弊事務所のクラインアントの方で、2年の除斥期間終了まで3ヶ月しかない旨、年金事務所に伝えると、3営業日で情報通知書が郵送された実例があります。(申請当日は、やはり、1ヶ月かかると言われたようです。絶対に郵送ではなく、予約をとって対面で請求すべきでしょう。)

年金分割に関しては、年金事務所の管轄はなく、情報通知書も、全国どこの年金事務所でも取得できます。(極端な話、札幌居住の方でも、東京の年金事務所で取得可能です。全国の年金事務所は、コンピュターでネットワークを形成ししていて、同一の年金記録のデータベースにアクセスします。)年金事務所によっては、混雑具合が異なるので、予約については、2,3の年金事務所に当るべきです

年金事務所への提出資料

  1. 情報提供請求書
  2. 年金手帳(基礎年金番号記載頁のコピーで可)
  3. 婚姻期間が明らかにできる戸籍謄本
    ・離婚前:現在の戸籍謄本    
    ・離婚後:元夫(夫の氏を称する婚姻をした方の場合)の戸籍謄本で、婚姻日と離婚日が明記され、元妻が除籍されている戸籍謄本。元夫が離婚後に本籍を異動している場合は、離婚直後の本籍地の除籍謄本を取得して提出。婚姻後に本籍地を変更している場合は、本籍地異動前の除籍謄本も必要。取得方法については、次々項を参照。
  4. 本人確認書類(免許証等写真付ID)
  5. 認め印(IT改革で不要になったと思いますが、念の為持参。)

情報提供請求書の記入方法

  1. 請求方法/請求者基礎年金番号・生年月日・住所(①②欄)
    ・共同請求と単独請求の二つの方法がありますが、通常は単独請求だと思います。

    ・共同請求は、第2号改訂者(年金分割の受け手、通常は妻)と第1号改定者(年金分割の出し手、通常は夫) が共同で申請。書式の「請求者(甲)」欄と「請求者(乙)または配偶者」欄は、第1号改定者でも、第2号改定者でも構いません。

    ・単独請求は、第2号改定者が単独で申請します。

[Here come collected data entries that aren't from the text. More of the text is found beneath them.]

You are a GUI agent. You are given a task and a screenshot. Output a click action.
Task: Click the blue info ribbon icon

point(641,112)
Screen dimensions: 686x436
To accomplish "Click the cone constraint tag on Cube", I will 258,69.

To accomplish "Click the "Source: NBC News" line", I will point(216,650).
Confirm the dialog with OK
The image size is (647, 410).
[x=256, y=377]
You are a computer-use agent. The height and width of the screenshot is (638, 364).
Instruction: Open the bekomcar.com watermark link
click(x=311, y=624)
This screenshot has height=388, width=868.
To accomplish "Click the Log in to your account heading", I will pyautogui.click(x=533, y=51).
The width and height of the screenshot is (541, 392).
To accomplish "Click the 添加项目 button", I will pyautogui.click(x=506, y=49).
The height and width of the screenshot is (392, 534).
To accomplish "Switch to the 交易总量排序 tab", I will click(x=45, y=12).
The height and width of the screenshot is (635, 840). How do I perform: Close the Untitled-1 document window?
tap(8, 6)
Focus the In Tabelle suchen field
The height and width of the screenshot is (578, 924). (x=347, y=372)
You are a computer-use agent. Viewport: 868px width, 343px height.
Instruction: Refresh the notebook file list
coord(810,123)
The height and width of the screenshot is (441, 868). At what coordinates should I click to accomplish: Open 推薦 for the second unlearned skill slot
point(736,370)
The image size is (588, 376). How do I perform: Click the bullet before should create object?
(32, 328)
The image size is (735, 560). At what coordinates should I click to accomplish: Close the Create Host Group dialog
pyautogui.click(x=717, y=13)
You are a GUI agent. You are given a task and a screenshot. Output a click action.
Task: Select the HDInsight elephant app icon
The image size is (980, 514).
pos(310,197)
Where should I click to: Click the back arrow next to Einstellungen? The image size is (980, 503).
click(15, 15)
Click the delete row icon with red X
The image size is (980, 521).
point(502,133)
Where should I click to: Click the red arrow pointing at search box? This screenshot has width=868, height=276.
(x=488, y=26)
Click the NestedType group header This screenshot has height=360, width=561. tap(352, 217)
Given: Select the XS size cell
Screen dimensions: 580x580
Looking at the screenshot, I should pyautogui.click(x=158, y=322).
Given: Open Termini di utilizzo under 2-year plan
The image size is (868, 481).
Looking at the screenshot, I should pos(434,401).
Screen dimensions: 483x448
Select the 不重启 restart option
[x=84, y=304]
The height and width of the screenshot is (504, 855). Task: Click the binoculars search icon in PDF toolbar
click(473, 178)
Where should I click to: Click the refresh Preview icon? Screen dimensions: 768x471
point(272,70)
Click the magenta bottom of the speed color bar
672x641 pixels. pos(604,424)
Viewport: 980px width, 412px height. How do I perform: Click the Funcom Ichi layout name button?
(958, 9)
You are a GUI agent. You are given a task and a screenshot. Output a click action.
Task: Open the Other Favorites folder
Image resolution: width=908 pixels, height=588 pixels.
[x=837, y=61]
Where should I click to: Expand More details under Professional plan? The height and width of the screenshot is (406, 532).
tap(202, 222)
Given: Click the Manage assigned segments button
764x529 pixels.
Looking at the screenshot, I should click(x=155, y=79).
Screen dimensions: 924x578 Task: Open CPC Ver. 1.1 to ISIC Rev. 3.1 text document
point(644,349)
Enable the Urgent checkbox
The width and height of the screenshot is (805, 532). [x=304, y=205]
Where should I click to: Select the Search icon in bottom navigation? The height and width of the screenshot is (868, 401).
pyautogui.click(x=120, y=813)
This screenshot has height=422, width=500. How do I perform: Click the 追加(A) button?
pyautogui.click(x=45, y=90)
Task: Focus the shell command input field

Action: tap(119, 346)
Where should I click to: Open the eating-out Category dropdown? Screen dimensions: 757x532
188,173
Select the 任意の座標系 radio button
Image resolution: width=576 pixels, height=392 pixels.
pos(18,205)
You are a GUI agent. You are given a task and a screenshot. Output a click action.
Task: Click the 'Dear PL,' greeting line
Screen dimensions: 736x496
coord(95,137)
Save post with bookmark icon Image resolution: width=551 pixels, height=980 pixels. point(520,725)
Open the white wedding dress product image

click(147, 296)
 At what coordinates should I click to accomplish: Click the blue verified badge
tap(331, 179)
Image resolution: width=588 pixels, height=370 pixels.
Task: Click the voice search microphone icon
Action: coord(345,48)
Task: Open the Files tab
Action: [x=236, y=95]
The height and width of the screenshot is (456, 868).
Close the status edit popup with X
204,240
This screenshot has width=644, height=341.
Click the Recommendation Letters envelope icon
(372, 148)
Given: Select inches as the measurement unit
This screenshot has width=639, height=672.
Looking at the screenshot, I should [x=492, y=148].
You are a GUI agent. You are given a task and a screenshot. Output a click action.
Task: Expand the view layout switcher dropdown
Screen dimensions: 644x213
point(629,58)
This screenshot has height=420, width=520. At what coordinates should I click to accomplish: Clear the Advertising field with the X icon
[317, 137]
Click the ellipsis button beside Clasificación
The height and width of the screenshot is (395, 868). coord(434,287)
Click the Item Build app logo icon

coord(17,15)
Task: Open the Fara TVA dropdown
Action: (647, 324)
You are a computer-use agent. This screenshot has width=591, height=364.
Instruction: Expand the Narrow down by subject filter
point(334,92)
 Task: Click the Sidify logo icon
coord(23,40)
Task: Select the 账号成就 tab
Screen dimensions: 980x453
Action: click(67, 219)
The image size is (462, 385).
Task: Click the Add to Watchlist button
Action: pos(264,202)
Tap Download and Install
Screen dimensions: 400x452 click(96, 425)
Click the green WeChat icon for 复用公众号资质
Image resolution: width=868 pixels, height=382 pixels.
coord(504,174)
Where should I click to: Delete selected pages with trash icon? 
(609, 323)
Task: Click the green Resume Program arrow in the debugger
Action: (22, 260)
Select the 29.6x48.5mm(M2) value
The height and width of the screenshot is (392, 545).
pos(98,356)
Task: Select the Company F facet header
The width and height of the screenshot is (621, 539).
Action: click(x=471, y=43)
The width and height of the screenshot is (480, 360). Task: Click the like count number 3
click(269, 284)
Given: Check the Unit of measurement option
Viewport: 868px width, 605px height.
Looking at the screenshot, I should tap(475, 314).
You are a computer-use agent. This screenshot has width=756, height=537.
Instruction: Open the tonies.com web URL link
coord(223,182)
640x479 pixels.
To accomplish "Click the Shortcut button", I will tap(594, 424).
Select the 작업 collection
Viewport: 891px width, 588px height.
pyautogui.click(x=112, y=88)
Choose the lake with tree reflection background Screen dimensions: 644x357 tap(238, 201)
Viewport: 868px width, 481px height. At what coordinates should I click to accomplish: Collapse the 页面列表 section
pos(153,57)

離婚前であれば、第1号改訂者である夫には秘密に取得できますが、離婚後の場合は、第1号改定者に対して、年金事務所から取得の事実が必ず通知されます。「請求者(甲)」欄は、第2号改定者、「請求者(乙)または配偶者」欄は、第1号改訂者を記入。尚、第1号改定者の基礎年金番号や住所が解らない場合は、「不明」と書けば受理されます。(年金事務所には情報があります。但し、配偶者である請求者には、基礎年金番号と住所は秘匿されます。)
  2. 婚姻期間等(③欄)
    事実婚でも年金分割は可能ですが、(③の1-イ・ウ)平成20年4月1日以降に国民年金保険の第3号被保険者であった期間の3号分割しかできません。

    事実婚の専業主婦であっても、平成20年3月31日以前の期間は合意分割の対象なので年金分割できませんし、共働きの事実婚の場合は、合意分割しかないので、全く年金分割ができません。尚、事実婚を証する住民票等の証拠書類が必要です。不合理な制度設計だと思いますが、いかんともし難いです。
  3. 対象期間に含めない期間(④欄)
    「第1号改定者と離婚、別人と再婚又は事実婚、第1号改定者と再々婚して離婚」というあまり多くはないケースを記入する欄。殆どの方は、「いいえ」だと思います。
  4. 請求者(甲)/配偶者の婚姻期間に係わる資格記録(⑨欄、⑪欄)
    第2号改定者と第1号改定者の厚生年金の詳細な加入履歴を記入する欄です。年金事務所でコンピュータから打ち出すので、事前には記入不要です。但し、本人確認を含めて、本人と配偶者の直近の勤務先名称は聞かれます。答えられるようにして下さい。
  5. 請求者(甲)の年金見込み額照会(⑩欄)
    チェックを入れて、本人が50才以上であれば、情報通知書と共に、年金見込み額が通知されます。離婚前でも、年金見込み額は通知されます。按分割合は50%として下さい。

離婚後元夫の戸籍を取得する方法

離婚後は他人ですから、簡単にはとれません。戸籍等の申請書中にある取得理由として「権利の行使・義務の履行」欄と「国又は地方公共団体に提出のため」を双方の欄にチェックして、括弧内に、【「年金分割のための情報提供請求書」の提出時には、婚姻期間が明示されている戸籍謄本の添付が必須】と明記すれば、問題なくとれます。尚、婚姻中に情報通知書をとるための戸籍謄本は本人の戸籍なので取得には何ら問題ありませんが、家庭裁判所での年金分割審判の申立てには、離婚後に取得する情報通知書の添付が必須です。